Homily of Bishop Leo O’Reilly, Bishop of Kilmore for the conclusion of Catholic Schools Week 2011, in the Cathedral of SS Patrick and Felim, Cavan
I went to primary school in Tullyvin a long time ago. A hundred yards before you reached the school there was a road sign that said, scoil, school, and above the words was a flaming torch. It was like an ice-cream cone with red ice cream topping it. The torch, the light, was the symbol of learning. Education was about dispelling the darkness of ignorance and replacing it with the light of knowledge and understanding.
Today marks the conclusion of Catholic Schools Week, and it is very appropriate that the Gospel of the Mass should be about the salt of the earth and the light of the world. It’s the Gospel that’s nearly always used at the blessing of a school or a school extension. If education is about bringing light where there was darkness, then that is true especially of what Catholic schools are about. Christ is the light of the world and Catholic schools take their inspiration from Christ, from his teaching and his life.
The theme for the week is: Catholic schools – rooted in Christ. This highlights what is distinctive about Catholic schools, namely that they take Christ as their inspiration. Christ’s life and Christ’s teaching is where they get their vision and their energy. Christ came that we might have life and have it to the full, and that is what a Catholic school wants for each and every one of its pupils – that they may have life and have it to the full; that they may develop all their talents and grow in knowledge and skill, in love and in service.

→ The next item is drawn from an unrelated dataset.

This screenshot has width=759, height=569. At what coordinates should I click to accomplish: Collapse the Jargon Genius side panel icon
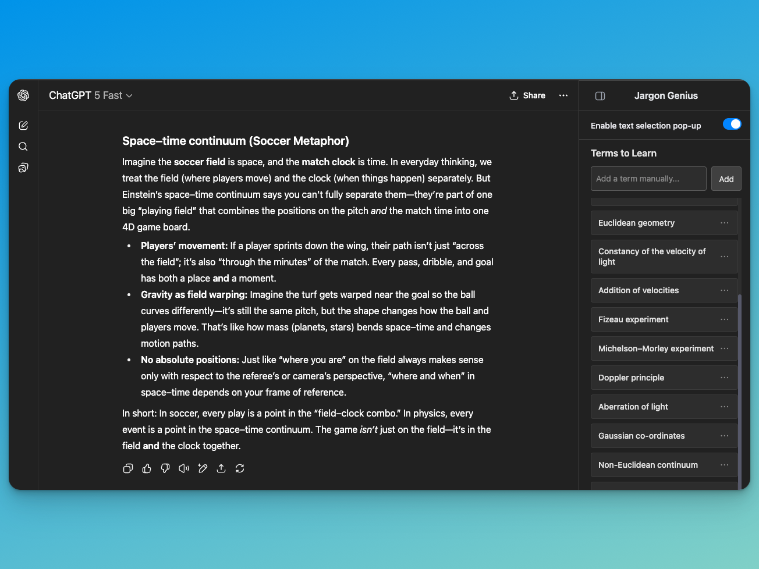600,96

There is a small, but very vocal minority, who would want Catholic schools and faith schools generally to disappear. The Irish Human Rights Commission has produced a discussion paper recently which claims that because most of the schools in the country are Catholic, then atheists are being discriminated against because the only school convenient to them is a Catholic one. This was highlighted by the case of a man in Dromahaire who got a lot of media attention last week because he took his son out of the local Catholic school. He didn’t want his son to learn any religion so his son was excused from the religion classes. But his complaint was that his son was picking up the prayers that the other children were saying even outside the religion class.
For him and for the Irish Human Rights Commission freedom of religion means freedom from religion. They believe that if one person in the school doesn’t want religion then there should be no religion in the school. The right of that one person not to have religion is more important than the rights of the other 99 to have it. It is a strange understanding of human rights but it’s the one favoured by most people in the media world.
The charge is also made that if an atheist has a child at a Catholic school he is not safe anywhere in the school from religious influence. Even if he is not in the religion class, he is still not safe because the faith is meant to permeate the whole life of the school. Well, the faith is meant to touch the whole life of the school. But as we all know that doesn’t mean that children are taught Catholic faith when they are learning Irish or maths or P.E. What is does mean is that Christian values and virtues are promoted everywhere in the school: respect for each other, kindness, patience, charity, self-control, forgiveness. But these are not just Christian values. They are human values that everyone can share and which enable all children to grow and be healthy, wholesome and mature people.
We have a very precious heritage in our Catholic schools. We probably don’t need as many schools as we have, but that doesn’t mean that we should contemplate handing them over en masse. We are blessed with a body of extraordinarily professional and dedicated teachers. I would like to take this opportunity of paying tribute to them and thanking them particularly for their work in handing on the faith in our schools and for their role in preparing children for the sacraments. I want to take this opportunity also of thanking our board of management members. They work on an entirely voluntary basis. They attend meetings, troubleshoot problems, go to training courses and do not get a penny in remuneration or expenses. They are an example of citizenship at its best and of lay involvement in the Church at its best.
Can I leave you with a quotation from the great Jewish Rabbi, Jonathan Sacks, reflecting on the present situation in the Western world:
“The West today is fighting some difficult military battles. But there is also…a cultural and spiritual battle to be fought: not to impose our values on others, but to teach them to our children.
Do we still have a clear sense of who we are as a nation? Do we have shared values? Do our lives have spiritual depth and moral beauty? Do we see ourselves as guardians of a tradition that we hand on with pride to our children? The future of the West may turn on our answers to those questions. To defend a country you need an army. But to defend an identity you need schools.”